During my postdoctoral work, I broadened my perspective on learning through collaborative work I have been engaged in with the physics education research group at the University of Bologna, led by Dr. Olivia Levrini (where I was a visiting scholar in the fall semester, 2012). We initiated a collaborative project concerned with the analysis of classroom discourse that fosters productive disciplinary engagement (Engle & Conant, 2002) and what we have termed appropriation (Levrini et al, 2015), building up Bakhtin and Rogoff, in order to capture the process by which students make the content they are learning (in this case, thermodynamics) their own. The operational discourse markers for this broader kind of learning (appropriation) are linked to students’ affect and identity, as well as to their conceptual understanding.
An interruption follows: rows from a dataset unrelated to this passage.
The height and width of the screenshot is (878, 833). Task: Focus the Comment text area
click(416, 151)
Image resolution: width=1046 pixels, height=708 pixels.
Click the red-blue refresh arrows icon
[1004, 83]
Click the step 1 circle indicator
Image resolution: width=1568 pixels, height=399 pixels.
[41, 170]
A practical impetus for this work is the drive to increase access to STEM fields through designing curriculum materials and classroom interactions that engender a deeply personal relationship to and understanding of the specifics of disciplinary content. Our piece in the Journal of the Learning Sciences operationalizes the construct of appropriation for science learning. We have written about the nexus of identity and conceptual change Amin & Levrini's Converging Perspectives on Conceptual Change: Mapping an Emerging Paradigm. Together with Olivia Levrini and Jim Greeno, I was also the section editor for the section on Identity and Conceptual Change.

Personal:

During graduate school, I spent two years in Pisa, Italy with my husband Aaron, a postdoctoral fellow at the "Ennio De Giorgi" mathematics research center. We moved back to the states summer 2009. In 2009-10, I was based in Berkeley and Aaron spent a year as a member of the Institute for Advanced Study in Princeton, NJ. I finished my PhD at Berkeley in December, 2011 and began a postdoctoral research position in the Program in Mathematics Education (PRIME) at Michigan State University. In August, 2015, I began my current position as an assistant professor of mathematics education in the Department of Mathematics at Western Michigan University.

I am a serious violinist who enjoys participating in chamber music workshops and festivals and preparing community recitals and concerts. During my time in Berkeley, I was the concertmaster of the Prometheus Symphony Orchestra and also performed with the Kensington Symphony and the Berkeley Community Chorus and Orchestra. When I graduated from Berkeley, I gave a recital to raise funds for pancreatic research in the name of one of my graduate school mentors. Randi Engle (Raise the Cure for Randi).